We have finally begun the long-overdue public debate about the pressing realities of climate change.  The challenges have been once again highlighted in graphic terms in the recently published International Panel on Climate Change report. 

Much of the debate has focused on the role of individuals as general ‘over-consumers’, as energy, car and plane users or meat eaters etc. There is little doubt that the actions of individuals (alone and collectively) are central to environmental degradation and to the challenges we now face.

There has been less focus on corporate responsibility and its role in generating the crisis as well as in its resolution. Even less so have we focused on the role and impact of militarisation and the military in deepening the crisis. 

At the forefront of creating climate change are the powerful fossil fuel, agribusiness, cement, concrete and mining industries plus those financial institutions that back them. 

Their role becomes clear once we recognise the fact that just under 100 companies are responsible for 71 per cent of global emissions.
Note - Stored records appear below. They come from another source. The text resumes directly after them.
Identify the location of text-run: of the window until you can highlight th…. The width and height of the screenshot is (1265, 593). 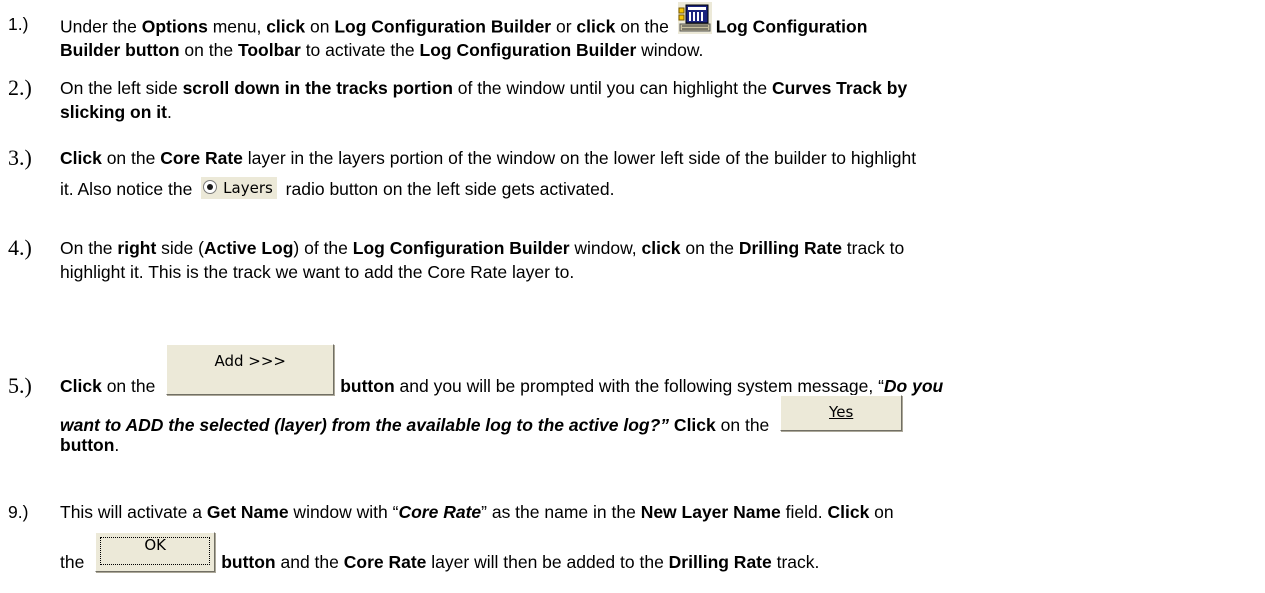
(612, 88).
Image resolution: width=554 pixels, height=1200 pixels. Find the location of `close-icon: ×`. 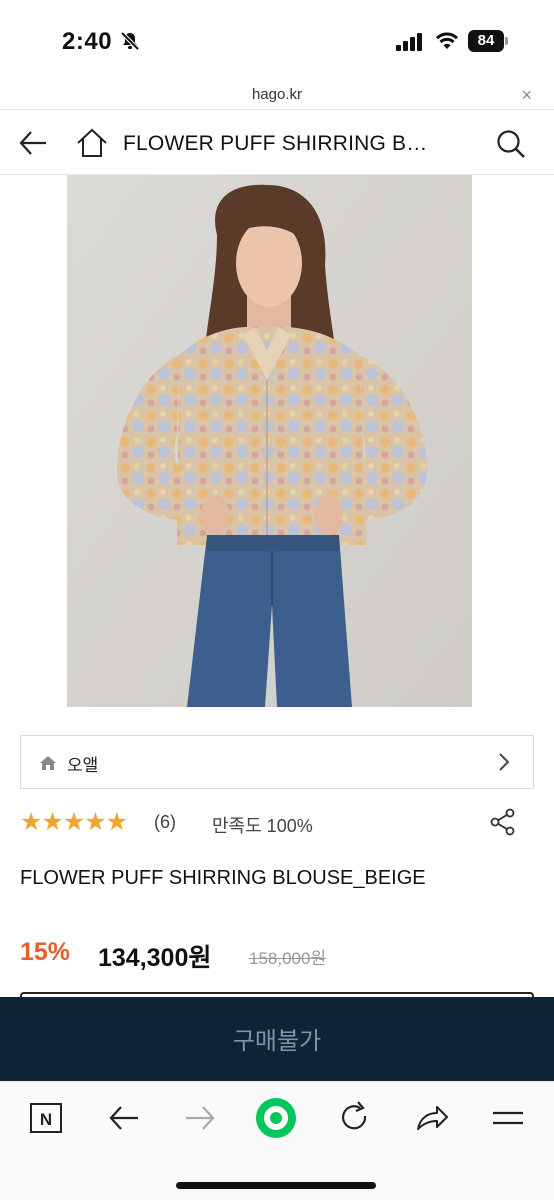

close-icon: × is located at coordinates (526, 96).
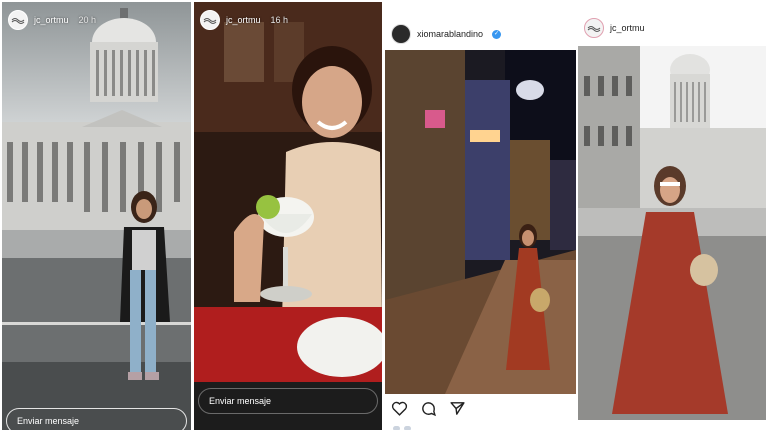 This screenshot has width=768, height=432. What do you see at coordinates (402, 428) in the screenshot?
I see `liked-by-avatars` at bounding box center [402, 428].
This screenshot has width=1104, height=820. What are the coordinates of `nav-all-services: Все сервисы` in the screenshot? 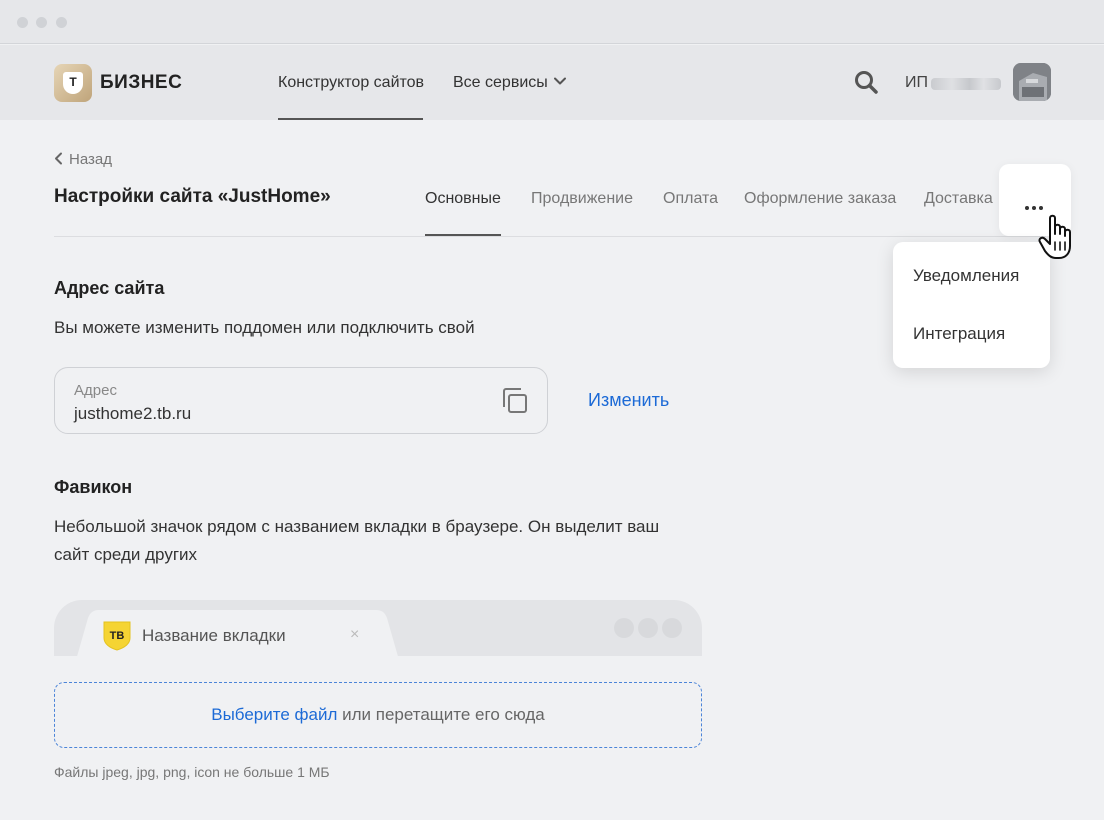 It's located at (510, 83).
The top 20 companies alone produce nearly 30 per cent of all emissions.

Despite this, these companies continue to routinely receive state handouts and investments from many of the largest private banks.  Ignoring all scientific evidence as to their negative consequences they continue to promote new coal, oil and gas projects while simultaneously engaging in greenwash. 

These companies have produced nearly two-thirds of all greenhouse gas emissions generated since the beginning of industrialisation, much of it in recent decades. 

Many of them are familiar to us - Chevron, Exxon and BP.  Less familiar are those government-run industries, producing coal in countries such as China, the former Soviet Union, North Korea and Poland. 

Smoke rises from a petrochemical plant in Rotterdam. Photo: ShutterstockSmoke rises from a petrochemical plant in Rotterdam. Photo: Shutterstock

Many are sitting on substantial reserves of fossil fuels which they currently intend to exploit.  If these reserves are not left in the ground and are burned instead, it will generate an even greater risk of imminent climate change. 

Focusing on the behaviour and plans of such companies allows us to hold them to account not as faceless corporations but as chief executives, shareholders and government ministers.  Unless we directly confront their behaviour and strategies our commitments to addressing climate change amount to little more than just vacuous verbiage.

Military influence on climate change

A second key front in the struggle against climate change must be militarisation and the military.  For example, if the US military were a country, its fuel use alone would make it the 47th largest emitter of greenhouse gases in the world.  Today the US military alone is a bigger polluter than some 140 countries combined.

Its consumption of fuel per soldier per day increased from 3.8 litres of oil in the period 1939-1945 to 34 litres in the Vietnam War, 38 litres during the 1991 Gulf War, and 57 litres during the wars in Iraq and Afghanistan.  By 2006, the US Air Force consumed more fuel in Iraq and Afghanistan than all the aeroplanes flown by American forces during the entire Second World War  

Worldwide, the military remains the single biggest institutional consumer of hydrocarbons.  They continue to lock us into predominantly hydrocarbon-based weapons systems for years to come.  While the military has invested in developing alternative energy sources like biofuels, these make up only a tiny fraction of spending on fuels.

The US military alone is a bigger polluter than some 140 countries combined.

The bootprint of the military is enormous.  Similar to corporations, militaries rely on extensive global networks of container ships, trucks and cargo planes to supply operations with everything from bombs to equipment and hydrocarbon fuels.  And this does not consider the conduct of war itself and its direct and indirect impact on the environment.

Additionally, militaries relies on secrecy (hiding behind their version of ‘security’) and being excluded from many climate change targets with the result that we are significantly in the dark as to its real impact.

Significantly reducing the world’s war machine must be a key plank of any serious climate change agenda.  ‘Greening’ the current military machine is simply not a credible option.

The challenges of our climate emergency urgently require a new politics not just from governments but more importantly from citizens. If we are to meet any of our real climate goals, we simply must confront the agendas of both global corporations and the world’s military.